Data:

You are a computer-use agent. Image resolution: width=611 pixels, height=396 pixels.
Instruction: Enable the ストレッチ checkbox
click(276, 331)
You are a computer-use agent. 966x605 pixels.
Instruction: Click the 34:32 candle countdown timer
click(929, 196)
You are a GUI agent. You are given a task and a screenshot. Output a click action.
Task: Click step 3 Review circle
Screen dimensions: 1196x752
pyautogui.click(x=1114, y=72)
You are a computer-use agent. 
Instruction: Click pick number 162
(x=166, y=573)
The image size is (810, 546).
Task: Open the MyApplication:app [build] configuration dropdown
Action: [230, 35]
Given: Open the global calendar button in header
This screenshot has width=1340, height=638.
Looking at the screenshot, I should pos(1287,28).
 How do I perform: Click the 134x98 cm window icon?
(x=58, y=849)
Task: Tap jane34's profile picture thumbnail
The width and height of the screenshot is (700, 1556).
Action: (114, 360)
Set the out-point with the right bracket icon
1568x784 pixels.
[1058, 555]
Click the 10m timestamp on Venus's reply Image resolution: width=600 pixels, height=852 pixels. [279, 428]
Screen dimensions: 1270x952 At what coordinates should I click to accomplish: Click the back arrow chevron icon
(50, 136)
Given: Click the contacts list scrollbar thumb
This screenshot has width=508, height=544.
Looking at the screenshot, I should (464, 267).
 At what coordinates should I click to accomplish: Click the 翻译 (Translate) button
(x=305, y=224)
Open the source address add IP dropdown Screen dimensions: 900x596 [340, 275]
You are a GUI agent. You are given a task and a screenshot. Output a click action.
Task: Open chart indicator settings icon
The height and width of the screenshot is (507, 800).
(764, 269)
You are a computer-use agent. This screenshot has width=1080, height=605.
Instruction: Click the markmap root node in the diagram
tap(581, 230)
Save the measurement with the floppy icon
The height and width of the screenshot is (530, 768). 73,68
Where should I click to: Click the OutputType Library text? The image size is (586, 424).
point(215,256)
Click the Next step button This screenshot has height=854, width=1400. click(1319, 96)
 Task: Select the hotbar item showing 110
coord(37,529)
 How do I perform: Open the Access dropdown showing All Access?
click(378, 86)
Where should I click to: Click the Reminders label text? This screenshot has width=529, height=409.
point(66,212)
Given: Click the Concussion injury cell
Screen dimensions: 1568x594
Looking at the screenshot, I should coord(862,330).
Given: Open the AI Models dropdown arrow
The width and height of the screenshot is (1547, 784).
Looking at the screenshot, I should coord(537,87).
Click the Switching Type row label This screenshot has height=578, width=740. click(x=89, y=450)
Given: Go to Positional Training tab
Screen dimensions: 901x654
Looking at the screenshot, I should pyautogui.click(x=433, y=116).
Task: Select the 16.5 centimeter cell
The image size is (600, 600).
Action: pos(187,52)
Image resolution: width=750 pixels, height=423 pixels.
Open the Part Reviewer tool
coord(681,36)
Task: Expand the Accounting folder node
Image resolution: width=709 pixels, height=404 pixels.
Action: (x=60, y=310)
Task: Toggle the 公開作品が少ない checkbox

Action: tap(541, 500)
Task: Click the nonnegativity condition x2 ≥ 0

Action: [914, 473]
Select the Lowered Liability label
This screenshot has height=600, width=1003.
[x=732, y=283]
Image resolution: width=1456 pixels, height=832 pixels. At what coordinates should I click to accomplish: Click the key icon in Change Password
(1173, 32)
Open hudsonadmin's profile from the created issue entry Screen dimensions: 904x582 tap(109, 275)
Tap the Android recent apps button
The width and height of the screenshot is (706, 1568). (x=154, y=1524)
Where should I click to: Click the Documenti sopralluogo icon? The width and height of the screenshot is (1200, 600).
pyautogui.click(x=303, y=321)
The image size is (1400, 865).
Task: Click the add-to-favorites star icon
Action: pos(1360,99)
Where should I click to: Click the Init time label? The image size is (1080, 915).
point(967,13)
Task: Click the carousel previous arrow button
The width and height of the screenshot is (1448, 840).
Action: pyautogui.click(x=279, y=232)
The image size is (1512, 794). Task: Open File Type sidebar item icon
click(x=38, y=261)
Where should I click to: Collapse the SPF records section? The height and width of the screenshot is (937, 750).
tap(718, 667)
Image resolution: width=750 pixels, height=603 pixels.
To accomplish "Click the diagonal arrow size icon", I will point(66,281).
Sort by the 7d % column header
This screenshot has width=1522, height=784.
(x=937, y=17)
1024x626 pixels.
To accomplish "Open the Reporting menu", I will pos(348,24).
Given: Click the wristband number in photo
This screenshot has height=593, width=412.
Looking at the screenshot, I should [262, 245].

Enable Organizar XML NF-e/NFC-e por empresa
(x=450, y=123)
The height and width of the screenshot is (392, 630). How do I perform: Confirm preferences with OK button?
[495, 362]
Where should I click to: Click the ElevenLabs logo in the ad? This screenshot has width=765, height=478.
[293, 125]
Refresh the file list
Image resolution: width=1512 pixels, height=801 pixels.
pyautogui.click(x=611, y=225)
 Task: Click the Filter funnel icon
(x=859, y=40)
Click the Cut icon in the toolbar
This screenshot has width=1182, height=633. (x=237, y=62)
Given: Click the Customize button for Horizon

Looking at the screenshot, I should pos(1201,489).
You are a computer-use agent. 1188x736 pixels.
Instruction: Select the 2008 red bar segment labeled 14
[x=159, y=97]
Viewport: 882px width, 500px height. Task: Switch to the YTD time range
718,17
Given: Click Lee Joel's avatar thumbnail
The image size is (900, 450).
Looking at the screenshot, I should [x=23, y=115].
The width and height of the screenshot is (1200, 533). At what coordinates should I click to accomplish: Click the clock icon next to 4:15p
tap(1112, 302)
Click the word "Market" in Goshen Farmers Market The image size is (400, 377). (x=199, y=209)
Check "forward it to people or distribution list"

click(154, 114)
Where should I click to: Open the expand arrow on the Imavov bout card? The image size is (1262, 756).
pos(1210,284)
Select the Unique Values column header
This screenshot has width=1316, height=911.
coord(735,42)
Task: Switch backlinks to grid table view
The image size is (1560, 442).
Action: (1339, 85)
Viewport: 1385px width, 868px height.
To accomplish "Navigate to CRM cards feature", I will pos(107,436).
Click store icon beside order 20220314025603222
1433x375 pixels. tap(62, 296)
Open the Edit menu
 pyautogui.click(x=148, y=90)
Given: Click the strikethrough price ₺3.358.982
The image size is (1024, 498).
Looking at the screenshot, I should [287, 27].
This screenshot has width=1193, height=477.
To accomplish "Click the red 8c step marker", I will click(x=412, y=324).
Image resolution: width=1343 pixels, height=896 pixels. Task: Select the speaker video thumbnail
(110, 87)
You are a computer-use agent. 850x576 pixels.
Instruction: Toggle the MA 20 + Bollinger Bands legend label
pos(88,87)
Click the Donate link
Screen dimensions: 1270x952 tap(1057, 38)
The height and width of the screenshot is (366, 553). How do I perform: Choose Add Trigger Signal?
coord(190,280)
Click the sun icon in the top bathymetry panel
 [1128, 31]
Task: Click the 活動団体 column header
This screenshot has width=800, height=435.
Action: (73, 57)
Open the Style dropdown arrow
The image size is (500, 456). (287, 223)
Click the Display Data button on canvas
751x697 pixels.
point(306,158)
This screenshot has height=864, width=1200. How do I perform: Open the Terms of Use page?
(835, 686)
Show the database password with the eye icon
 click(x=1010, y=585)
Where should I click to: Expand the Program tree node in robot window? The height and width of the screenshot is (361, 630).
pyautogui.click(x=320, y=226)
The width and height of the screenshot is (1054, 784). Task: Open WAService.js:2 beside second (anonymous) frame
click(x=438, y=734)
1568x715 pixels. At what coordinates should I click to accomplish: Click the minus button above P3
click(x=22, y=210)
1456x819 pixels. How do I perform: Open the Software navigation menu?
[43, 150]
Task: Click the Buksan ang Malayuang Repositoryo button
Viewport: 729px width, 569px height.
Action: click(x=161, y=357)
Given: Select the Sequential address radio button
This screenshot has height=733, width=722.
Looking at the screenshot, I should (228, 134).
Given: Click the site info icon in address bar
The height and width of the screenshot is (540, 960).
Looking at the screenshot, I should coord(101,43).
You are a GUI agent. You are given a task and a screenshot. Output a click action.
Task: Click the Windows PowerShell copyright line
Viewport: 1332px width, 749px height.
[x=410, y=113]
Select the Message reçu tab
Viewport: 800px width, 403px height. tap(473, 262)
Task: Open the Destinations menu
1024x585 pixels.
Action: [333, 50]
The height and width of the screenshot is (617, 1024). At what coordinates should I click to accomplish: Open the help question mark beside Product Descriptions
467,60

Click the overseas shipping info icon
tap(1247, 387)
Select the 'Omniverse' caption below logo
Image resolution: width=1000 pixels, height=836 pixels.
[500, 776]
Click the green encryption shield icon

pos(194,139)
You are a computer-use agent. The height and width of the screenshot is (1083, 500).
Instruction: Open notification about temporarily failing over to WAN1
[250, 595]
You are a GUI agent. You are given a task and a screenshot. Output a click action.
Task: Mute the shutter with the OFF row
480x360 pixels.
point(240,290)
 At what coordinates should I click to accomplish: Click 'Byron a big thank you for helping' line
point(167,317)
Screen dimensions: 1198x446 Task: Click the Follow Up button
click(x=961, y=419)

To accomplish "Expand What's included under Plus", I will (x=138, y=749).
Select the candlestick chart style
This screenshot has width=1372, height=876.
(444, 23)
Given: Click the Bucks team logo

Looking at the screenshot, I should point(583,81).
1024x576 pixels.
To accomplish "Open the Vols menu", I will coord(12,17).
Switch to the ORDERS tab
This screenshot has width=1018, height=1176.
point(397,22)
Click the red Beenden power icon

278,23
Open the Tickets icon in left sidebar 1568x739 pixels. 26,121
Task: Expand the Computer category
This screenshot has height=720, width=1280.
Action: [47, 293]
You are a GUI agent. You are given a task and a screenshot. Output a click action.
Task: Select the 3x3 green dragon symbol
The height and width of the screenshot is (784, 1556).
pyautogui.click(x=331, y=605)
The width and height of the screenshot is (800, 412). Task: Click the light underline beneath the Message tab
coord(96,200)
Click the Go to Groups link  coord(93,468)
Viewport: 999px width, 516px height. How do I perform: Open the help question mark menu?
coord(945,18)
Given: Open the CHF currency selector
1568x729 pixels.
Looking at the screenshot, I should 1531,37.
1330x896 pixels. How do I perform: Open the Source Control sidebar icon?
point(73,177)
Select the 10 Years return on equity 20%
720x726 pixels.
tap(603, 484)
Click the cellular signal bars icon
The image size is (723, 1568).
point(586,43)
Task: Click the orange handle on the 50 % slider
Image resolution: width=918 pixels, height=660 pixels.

Requirement: Among the records, count every line where "address" appears. Reply with the total alone.

Answer section: 3